Hi all, I worked on the Egyptian Archaeological Database translation to Arabic (following steps that Andrea Zerbini had written down from his work on EAMENA) for Arches 3. What I recall is: Django handles translation in a way where you actually do kind of just "flip a switch." What I mean is that there is an underlying language setting, the properties of which (including directionality: request.lang.LANGUAGE_BIDI) can be acquired in templates with tags like these:
https://docs.djangoproject.com/en/3.0/topics/i18n/translation/#other-tags. I found that the automatic reordering of text that takes place in templates when you have a right-to-left language set is somewhat smart, but also quite finicky.
Most importantly, the language setting determines which set of translations will be used.
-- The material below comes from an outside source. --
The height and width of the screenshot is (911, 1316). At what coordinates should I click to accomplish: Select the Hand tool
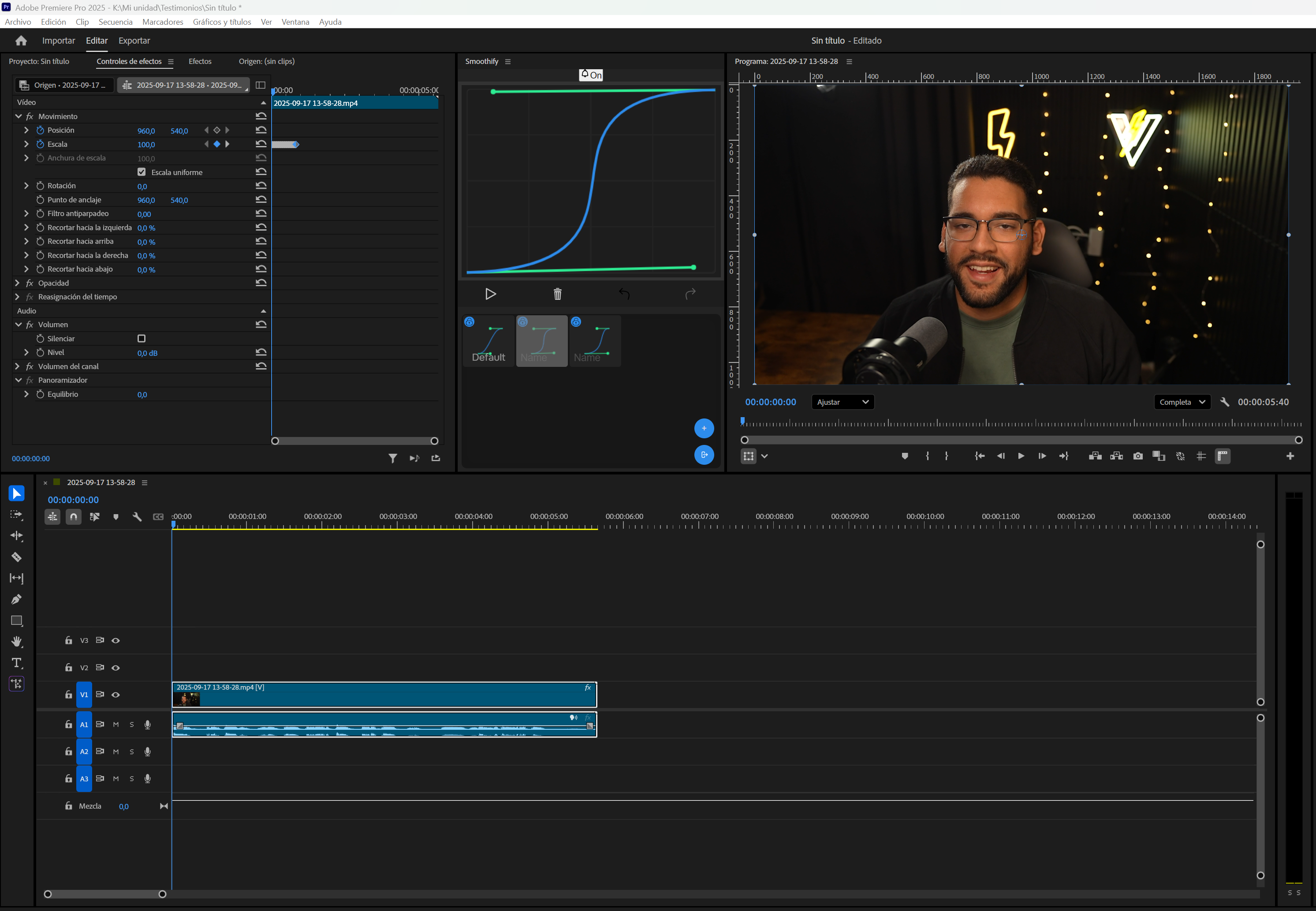tap(17, 642)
Arches doesn't expose a "switch-to-flip" to allow you to switch between languages, meaning the first thing you would need to do is either permanently change the
LANGUAGE_CODE in settings.py or change a template somewhere to add a dropdown that would allow your users to do that. You would then need to follow standard Django steps toward creating "localization files" which hold translations of all of the strings in the interfaces (individual translations for which you will provide, using something like
django rosetta which I found very easy to use).
As Dennis says, there is a lot of dynamically generated text exposed in the app, so I'll let the team speak to that, to say nothing of the data itself. In theory concept labels should be translated properly based on the language settings themselves (here's an old thread with Andrea and Alexei discuss that), but string values will not be translated (for good reason). In the EAD we ended up with two Description nodes (one in English and the other in Arabic) and I changed the report to look at the Django language settings and show only the appropriate node.
At any rate, I would recommend starting from the bottom (Django) up, and handling the special Arches cases as they come.